Technical Report NTB 92-14

Mechanical Behaviour of High Level Nuclear Waste Overpacks under Repository Loading and During Welding

One of the concepts for final disposal of high level nuclear waste in Switzerland consists of a mined repository approximately 1200 m deep in the crystalline bedrock of Northern Switzerland. In order to delay the return of the radionuclides to the biosphere, and to reduce their concentration there to acceptable levels, reliance is placed in the multiple safety barrier principle. In addition to the natural barriers (host rock and overlying sediments), the following engineered barriers are envisaged: the waste form itself (vitrified high level nuclear waste), an overpack, the purpose of which is to ensure isolation of the radionuclides from groundwater for a period of at least 1000 years, and a compacted bentonite backfill within which the overpack is placed horizontally in the axis of the repository gallery. This backfill is aimed at reducing the transport of water and dissolved species from the waste to the host rock.

The first part of the present work reports on the participation in the COMPAS project (COntainer Mechanical Performance ASsessment). This project was carried out within the framework of the European Atomic Energy Community's cost-sharing programme on 'Radioactive Waste Management and Disposal'. It was concerned with the mechanical performance of overpacks for vitrified high level nuclear waste. First, the COMPAS project was intended to demonstrate that overpacks can be designed which will be able to withstand the loadings anticipated in deep geological repositories. Second, it investigated the current analytical capability with regard to the prediction of the behaviour of overpacks under both anticipated repository loads and extreme loading conditions. There has been a strong emphasis on predictive finite element calculations in the COMPAS project, with experimental test work to provide data to check the calculations, through a series of models ranging from simple rings to realistic scale models, one in the form of the overpack from Nagra. One of our aims in the COMPAS project was to verify the finite element code used with experiments which are relevant to the design of overpacks.

The second part of this work deals with the issue of stress corrosion cracking of the high level nuclear waste overpack from Nagra which is made out of GS-40 cast steel. The design work carried out for the overpack (Steag & Motor-Columbus 1984) showed for the stresses a safety, margin of a factor 5 against the tensile strength. The issue of stress corrosion cracking must be raised whenever large tensile stresses are expected, even when a low strength steel with potentially good resistance to this type of corrosion is used. A project was initiated by Nagra in order to deal with this issue, the aims being to assess:

  1. the stress corrosion behaviour of the reference steel in a more detailed manner than in the earlier projects and including laboratory testing,
  2. the possibilities for modelling welding stresses and their full or partial relief using 'state-of-the-art' computer codes and
  3. the feasibility of achieving adequate relief of the welding stresses.

The above-mentioned aim (2) is the subject of the second part of this work.

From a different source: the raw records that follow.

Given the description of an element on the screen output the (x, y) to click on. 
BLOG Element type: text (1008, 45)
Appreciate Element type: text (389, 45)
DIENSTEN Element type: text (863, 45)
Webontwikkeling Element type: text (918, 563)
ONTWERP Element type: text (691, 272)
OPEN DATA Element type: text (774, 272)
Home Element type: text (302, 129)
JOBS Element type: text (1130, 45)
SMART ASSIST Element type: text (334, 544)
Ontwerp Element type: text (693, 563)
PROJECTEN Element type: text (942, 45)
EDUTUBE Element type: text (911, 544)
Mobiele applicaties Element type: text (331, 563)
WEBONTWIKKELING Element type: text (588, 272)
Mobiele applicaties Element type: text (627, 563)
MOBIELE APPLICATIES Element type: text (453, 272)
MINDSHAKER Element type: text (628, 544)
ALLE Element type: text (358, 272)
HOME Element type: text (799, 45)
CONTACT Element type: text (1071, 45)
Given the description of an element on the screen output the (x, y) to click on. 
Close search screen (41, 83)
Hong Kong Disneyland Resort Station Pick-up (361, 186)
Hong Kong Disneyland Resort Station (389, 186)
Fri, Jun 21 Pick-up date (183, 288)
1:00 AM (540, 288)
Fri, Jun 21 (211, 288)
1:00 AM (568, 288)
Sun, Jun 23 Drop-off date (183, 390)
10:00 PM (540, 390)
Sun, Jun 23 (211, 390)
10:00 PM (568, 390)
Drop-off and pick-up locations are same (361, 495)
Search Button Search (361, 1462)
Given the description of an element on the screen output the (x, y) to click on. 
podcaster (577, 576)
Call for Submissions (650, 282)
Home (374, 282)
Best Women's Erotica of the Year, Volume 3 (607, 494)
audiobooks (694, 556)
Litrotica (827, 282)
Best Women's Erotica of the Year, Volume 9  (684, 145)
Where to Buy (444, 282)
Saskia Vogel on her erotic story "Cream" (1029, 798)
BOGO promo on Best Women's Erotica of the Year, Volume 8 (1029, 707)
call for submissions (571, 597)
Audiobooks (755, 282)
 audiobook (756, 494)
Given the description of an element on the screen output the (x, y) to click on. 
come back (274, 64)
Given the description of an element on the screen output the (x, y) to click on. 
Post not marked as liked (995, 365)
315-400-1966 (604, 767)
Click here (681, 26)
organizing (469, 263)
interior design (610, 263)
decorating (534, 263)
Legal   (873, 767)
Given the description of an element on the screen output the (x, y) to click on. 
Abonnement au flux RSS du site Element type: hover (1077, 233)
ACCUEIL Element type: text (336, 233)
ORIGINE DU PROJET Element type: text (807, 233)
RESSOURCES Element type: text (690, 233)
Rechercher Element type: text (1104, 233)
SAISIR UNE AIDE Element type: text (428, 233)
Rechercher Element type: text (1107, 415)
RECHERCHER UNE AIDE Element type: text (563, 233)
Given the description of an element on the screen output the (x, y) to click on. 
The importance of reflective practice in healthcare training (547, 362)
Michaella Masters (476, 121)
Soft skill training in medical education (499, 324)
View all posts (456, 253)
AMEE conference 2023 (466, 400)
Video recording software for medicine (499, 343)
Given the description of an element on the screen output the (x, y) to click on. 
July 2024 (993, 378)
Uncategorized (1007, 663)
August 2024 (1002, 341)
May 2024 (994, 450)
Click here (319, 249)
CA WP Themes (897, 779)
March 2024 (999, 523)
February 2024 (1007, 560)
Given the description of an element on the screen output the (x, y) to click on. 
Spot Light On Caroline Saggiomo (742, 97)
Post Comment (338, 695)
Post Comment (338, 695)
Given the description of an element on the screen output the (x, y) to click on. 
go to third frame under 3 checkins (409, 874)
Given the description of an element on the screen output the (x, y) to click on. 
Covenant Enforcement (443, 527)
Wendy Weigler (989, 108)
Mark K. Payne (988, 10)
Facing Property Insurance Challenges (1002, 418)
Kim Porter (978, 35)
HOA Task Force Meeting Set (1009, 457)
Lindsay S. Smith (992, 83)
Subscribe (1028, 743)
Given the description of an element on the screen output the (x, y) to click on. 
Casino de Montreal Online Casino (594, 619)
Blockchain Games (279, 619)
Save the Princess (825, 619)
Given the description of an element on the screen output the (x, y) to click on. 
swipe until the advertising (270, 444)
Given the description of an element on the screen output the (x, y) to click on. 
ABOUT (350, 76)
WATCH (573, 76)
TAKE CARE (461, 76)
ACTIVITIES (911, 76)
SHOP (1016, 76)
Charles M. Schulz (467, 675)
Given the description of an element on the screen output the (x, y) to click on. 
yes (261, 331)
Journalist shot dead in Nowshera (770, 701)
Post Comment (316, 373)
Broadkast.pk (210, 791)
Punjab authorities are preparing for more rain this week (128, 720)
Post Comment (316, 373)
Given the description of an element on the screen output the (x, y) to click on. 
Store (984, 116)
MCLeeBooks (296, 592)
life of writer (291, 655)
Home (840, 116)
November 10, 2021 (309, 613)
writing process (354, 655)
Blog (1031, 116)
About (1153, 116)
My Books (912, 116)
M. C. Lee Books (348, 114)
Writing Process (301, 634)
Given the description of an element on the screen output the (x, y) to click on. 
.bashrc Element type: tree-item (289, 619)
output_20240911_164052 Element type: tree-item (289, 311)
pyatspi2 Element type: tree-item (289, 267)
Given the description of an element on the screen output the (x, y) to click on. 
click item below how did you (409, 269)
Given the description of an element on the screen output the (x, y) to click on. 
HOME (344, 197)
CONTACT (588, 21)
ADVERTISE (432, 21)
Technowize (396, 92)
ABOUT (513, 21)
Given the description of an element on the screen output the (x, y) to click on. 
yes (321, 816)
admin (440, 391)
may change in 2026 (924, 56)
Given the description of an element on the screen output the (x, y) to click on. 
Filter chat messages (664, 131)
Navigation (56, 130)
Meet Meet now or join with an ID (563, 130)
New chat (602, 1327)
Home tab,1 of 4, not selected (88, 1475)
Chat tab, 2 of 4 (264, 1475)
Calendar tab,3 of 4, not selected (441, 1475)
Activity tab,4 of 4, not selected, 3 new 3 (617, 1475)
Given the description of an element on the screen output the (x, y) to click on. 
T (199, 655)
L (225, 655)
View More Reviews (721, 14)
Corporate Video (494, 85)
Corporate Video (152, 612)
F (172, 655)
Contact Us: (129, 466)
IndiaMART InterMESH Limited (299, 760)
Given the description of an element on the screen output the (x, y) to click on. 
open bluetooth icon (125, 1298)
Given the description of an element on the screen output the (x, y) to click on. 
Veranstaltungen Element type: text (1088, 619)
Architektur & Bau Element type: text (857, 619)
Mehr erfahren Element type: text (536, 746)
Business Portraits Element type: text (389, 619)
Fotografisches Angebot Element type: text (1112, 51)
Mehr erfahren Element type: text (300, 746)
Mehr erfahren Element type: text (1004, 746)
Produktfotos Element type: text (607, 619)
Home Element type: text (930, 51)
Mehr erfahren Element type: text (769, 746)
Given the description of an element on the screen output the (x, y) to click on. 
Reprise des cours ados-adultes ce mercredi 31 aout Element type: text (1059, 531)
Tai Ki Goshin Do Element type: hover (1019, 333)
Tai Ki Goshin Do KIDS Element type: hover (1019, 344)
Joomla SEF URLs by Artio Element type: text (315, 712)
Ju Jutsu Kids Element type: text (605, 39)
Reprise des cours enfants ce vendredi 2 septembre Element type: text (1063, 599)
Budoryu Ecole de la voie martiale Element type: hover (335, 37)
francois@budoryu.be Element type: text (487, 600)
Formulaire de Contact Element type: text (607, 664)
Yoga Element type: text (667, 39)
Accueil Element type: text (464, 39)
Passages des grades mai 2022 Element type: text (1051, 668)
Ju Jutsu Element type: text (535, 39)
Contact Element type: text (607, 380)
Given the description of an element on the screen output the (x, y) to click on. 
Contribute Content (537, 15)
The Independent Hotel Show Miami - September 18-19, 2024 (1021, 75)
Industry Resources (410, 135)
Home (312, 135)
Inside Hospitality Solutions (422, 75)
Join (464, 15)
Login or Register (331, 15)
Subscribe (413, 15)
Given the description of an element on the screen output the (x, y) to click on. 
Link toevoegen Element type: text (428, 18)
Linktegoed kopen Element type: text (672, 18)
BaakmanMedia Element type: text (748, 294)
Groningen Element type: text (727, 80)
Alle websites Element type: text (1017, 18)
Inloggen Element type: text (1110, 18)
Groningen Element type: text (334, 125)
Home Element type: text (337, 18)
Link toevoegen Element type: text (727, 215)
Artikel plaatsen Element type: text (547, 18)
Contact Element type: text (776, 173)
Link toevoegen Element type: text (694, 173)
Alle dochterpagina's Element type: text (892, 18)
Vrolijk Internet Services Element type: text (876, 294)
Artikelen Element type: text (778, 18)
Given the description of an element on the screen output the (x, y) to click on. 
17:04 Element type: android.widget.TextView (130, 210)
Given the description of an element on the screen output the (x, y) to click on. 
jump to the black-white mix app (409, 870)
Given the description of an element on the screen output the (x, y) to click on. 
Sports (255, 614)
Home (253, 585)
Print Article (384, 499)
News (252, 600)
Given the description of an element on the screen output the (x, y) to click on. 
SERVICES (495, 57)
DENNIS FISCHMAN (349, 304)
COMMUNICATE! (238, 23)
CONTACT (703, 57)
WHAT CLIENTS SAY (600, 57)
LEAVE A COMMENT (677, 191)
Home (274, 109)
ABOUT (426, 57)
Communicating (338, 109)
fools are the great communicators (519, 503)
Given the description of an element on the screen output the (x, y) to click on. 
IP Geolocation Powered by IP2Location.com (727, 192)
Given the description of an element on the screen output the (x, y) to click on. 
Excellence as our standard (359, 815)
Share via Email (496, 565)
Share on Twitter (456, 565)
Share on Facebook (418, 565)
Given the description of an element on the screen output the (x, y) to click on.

After a description of the material properties of GS-40 cast steel, the one-dimensional FIBRE model is discussed, which should give an insight into the parameters involved in a thermomechanical calculation of a welding process. Next the thermomechanical calculation for the evaluation of residual stresses using the finite element method is described; it includes the calculation procedure and the verification of the proposed user-supplied material model for the simulation of the material behaviour at high temperature and during multipass welding and stress relief.

The calculations were performed with the commercially available finite element code ADINA (ADINA 1984). The output from ADINA was used as input to the postprocessor ORVIRT (Bass & Bryson 1983) when fracture calculations are considered. During the simulation of the welding process, the need for a user-supplied material model for the simulation of material behaviour at high temperature became obvious. This was implemented in the finite element code SOLVIA (SOLVIA 1987) which was derived from ADINA version 84.

The work presented allows concluding the following:

  • The commercially available finite element code ADINA is suitable for the stress analysis of high level nuclear waste overpacks under repository loading and during welding.
  • It was demonstrated that the behaviour of an overpack can be modelled to a level of accuracy within engineering limits with the help of the finite element code ADINA. The verification and validation work performed in the COMPAS project treated creep, fracture mechanics problems and buckling; the experiments were simulated by two-dimensional or three-dimensional models considering elastoplastic material behaviour and large displacements. The material model used to simulate the material behaviour at high temperature was verified with an experiment where two annuli are welded together by means of electro-beam welding.
  • The assumptions used in the thermomechanical calculations for the simulation of the welding process are important for the residual shape of the work piece, but not for the residual stresses. The calculated residual stresses are high and, therefore, they are limited by the yield limit. The calculated tensile stresses around the weld may reach the yield limit.
  • The stress relief obtained in a post-weld heat treatment may be maintained during the subsequent cooling to ambient temperature when the cooling process is performed appropriately. Rapid cooling may result in large residual stresses which will not be reduced in all cases, even if viscous effects are considered.